§ **Pixel coordinate grounding data**:
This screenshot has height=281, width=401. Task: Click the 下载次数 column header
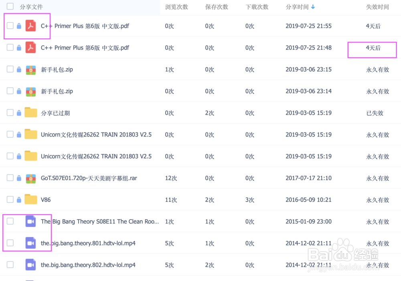pyautogui.click(x=257, y=7)
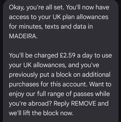Viewport: 121px width, 122px height.
Task: Tap the empty gap between the two paragraphs
Action: pos(61,45)
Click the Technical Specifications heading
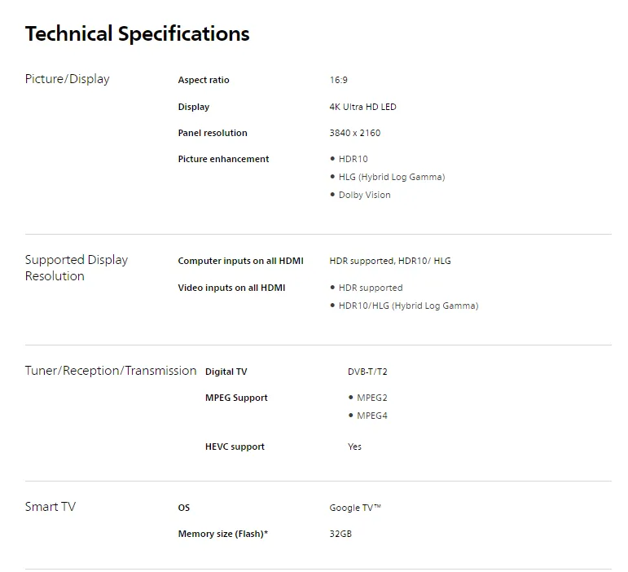Screen dimensions: 628x572 coord(138,33)
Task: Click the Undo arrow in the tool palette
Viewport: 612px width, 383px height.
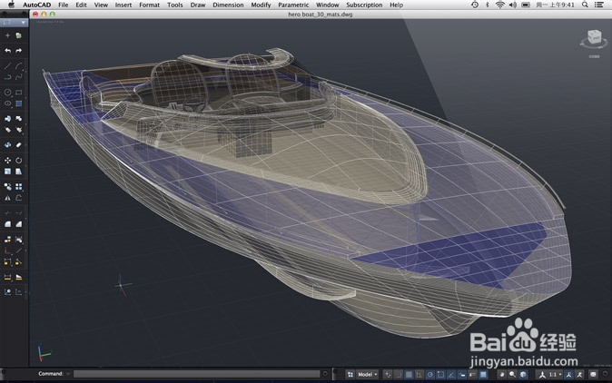Action: [8, 51]
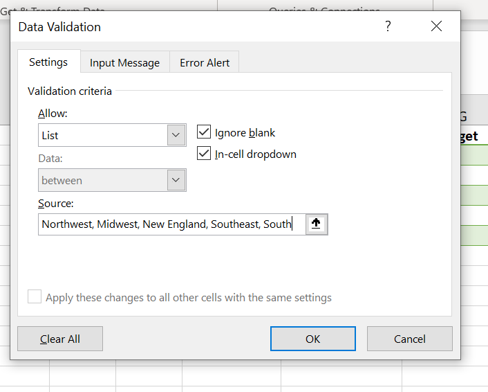Click inside the Source text field
The image size is (488, 392).
171,224
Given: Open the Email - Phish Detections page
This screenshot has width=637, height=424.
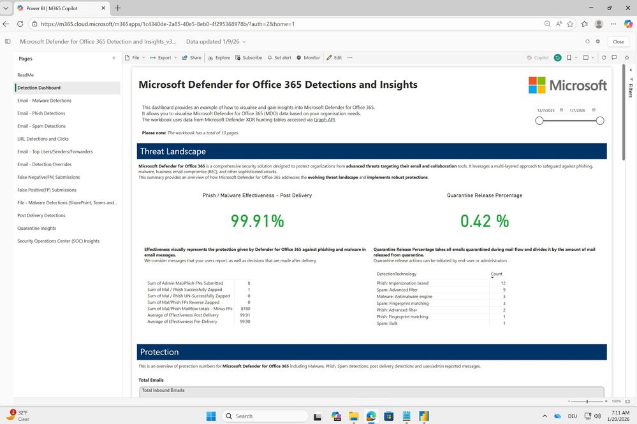Looking at the screenshot, I should pyautogui.click(x=41, y=113).
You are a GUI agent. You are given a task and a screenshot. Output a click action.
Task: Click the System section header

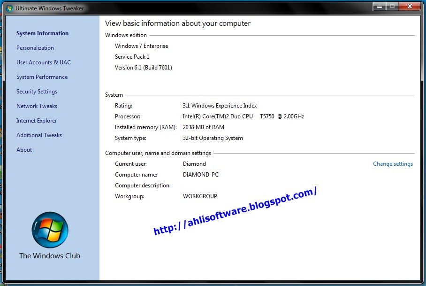coord(114,94)
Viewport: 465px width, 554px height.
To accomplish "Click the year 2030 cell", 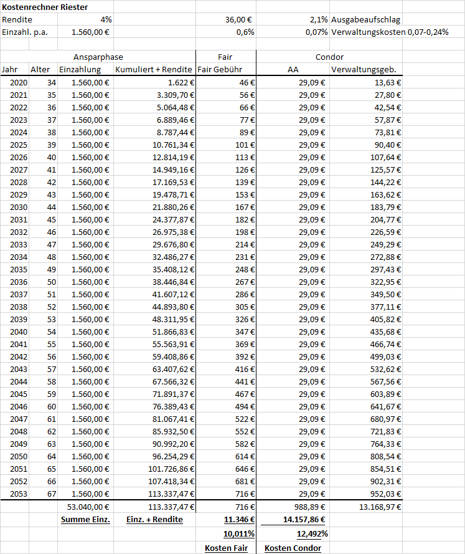I will point(15,207).
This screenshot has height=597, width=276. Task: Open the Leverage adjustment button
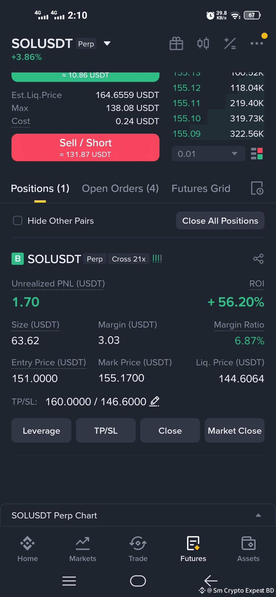click(41, 430)
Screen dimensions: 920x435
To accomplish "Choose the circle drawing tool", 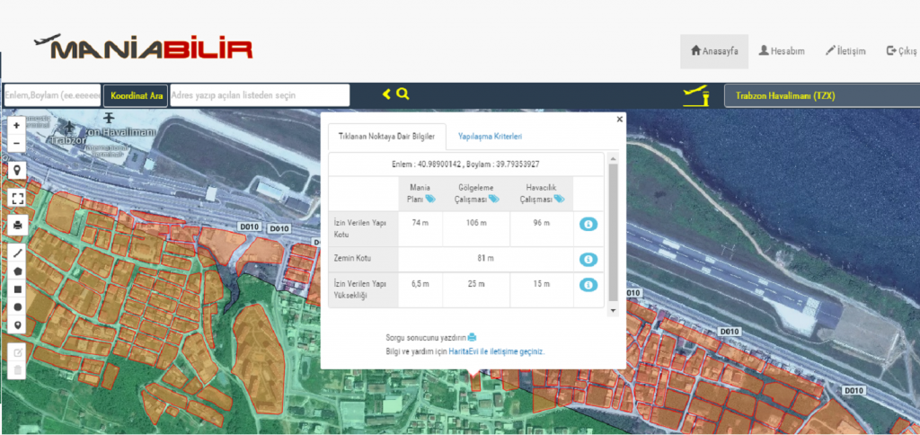I will [16, 307].
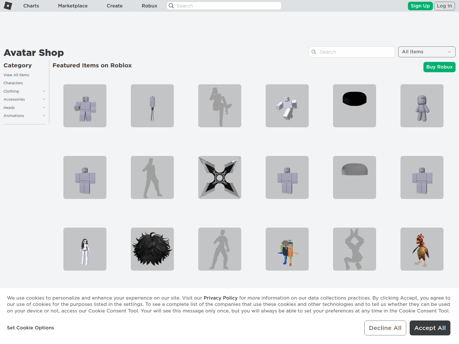This screenshot has height=344, width=459.
Task: Expand the Heads category
Action: [x=44, y=108]
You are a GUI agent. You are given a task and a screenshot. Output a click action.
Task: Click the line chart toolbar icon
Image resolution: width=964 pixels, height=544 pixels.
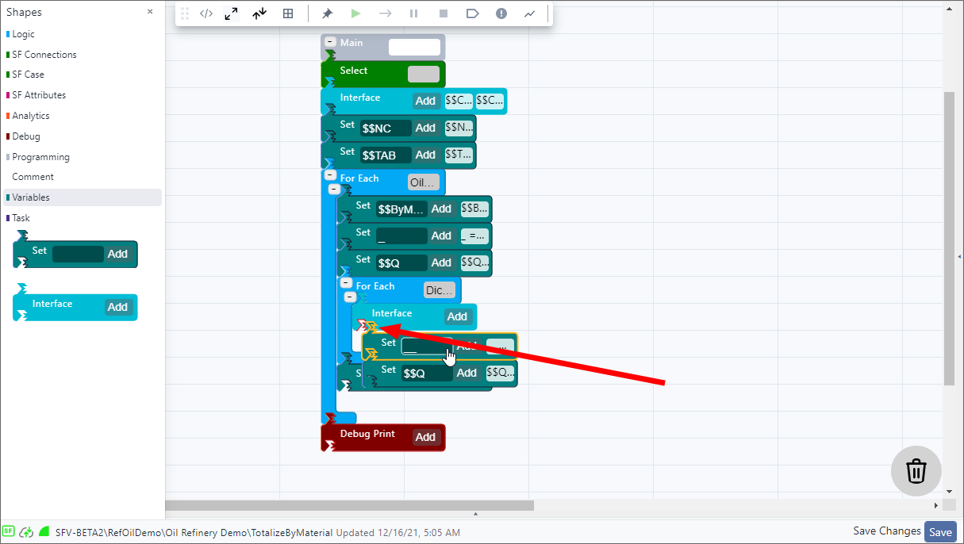click(x=529, y=13)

§ **Problem description**: Repeat, without pictures, exactly the lines of the data above from the one containing "Task: Click the Undo" through the one containing "Given: Open the Email - Phish Detections page", including both and adding nothing.

§ **Result below**:
Task: Click the Undo arrow in the tool palette
Viewport: 612px width, 383px height.
Action: [8, 51]
Click inside the Source text field
The image size is (488, 392).
171,224
Given: Open the Email - Phish Detections page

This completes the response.